NexGen Managers: Are You Ready?
It is clear that the next-generation IT leaders who are likely to take over as CIO in the next 2-5 years need to be well prepared to take up this new expectation from the CIOs. 
While today’s IT managers are well-aware of the need to upgrade their skills, the big change required here is in attitude, not skills. 
 
Here are a few specific changes required:
a. They must start thinking themselves as strategic value creators than drawing their power from big budget and control.
b. Since collaboration is becoming a must in any major transformational exercise, just understanding business needs is not enough. Successful IT managers of tomorrow must be great in relationships and leveraging those relationships.
c. They should try to look at things from an external perspective—an outside-in view. Only that will help them find disruptive changes that can add significant value to business.
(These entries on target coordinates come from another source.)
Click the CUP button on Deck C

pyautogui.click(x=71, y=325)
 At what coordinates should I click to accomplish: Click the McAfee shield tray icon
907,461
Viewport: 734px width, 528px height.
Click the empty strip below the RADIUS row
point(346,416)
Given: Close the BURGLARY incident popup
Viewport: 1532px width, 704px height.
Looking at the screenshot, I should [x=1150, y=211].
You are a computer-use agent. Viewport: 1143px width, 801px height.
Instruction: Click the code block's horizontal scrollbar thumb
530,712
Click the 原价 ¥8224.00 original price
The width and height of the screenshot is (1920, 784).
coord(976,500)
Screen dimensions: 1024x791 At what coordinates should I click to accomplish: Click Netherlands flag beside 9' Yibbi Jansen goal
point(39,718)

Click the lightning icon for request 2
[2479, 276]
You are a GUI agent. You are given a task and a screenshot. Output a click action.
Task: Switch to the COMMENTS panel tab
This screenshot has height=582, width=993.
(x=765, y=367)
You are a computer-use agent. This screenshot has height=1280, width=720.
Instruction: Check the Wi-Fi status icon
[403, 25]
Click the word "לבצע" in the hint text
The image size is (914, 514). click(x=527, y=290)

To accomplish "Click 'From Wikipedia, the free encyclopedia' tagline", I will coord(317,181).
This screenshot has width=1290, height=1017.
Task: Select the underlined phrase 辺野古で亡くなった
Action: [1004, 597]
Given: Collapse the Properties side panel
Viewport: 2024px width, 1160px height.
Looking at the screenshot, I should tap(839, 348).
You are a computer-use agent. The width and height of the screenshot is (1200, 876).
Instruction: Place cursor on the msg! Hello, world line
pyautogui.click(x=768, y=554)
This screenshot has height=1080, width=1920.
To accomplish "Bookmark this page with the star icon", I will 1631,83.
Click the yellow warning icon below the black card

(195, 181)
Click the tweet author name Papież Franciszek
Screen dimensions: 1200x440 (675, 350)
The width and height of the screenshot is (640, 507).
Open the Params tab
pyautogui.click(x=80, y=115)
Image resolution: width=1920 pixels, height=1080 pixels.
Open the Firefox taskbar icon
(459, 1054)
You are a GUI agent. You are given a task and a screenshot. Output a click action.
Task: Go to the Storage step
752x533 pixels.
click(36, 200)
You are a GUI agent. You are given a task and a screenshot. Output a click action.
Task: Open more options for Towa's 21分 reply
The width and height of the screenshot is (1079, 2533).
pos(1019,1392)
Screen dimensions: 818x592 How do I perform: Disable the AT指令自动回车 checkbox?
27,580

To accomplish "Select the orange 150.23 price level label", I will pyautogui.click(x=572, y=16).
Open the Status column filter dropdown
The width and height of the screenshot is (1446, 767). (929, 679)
Internal-focused business need understanding, however strong it is, can only create solutions for already created problem. It cannot pre-empt a challenge. 
d. Governance is one area that every IT leaders should thoroughly understand.
e. Finally, every IT leader should figure out how to integrate. The integration skills will be their survival skills tomorrow. 
In short, the tech to business transformation of CIO is necessary, not sufficient. A good CIO must be able to work with everyone and integrate to create value that is more than sum of parts of the values brought in by technology to individual units. 
It is becoming a core strategic role. But they have to give up what gives them a false sense of power—large technology purchase decisions.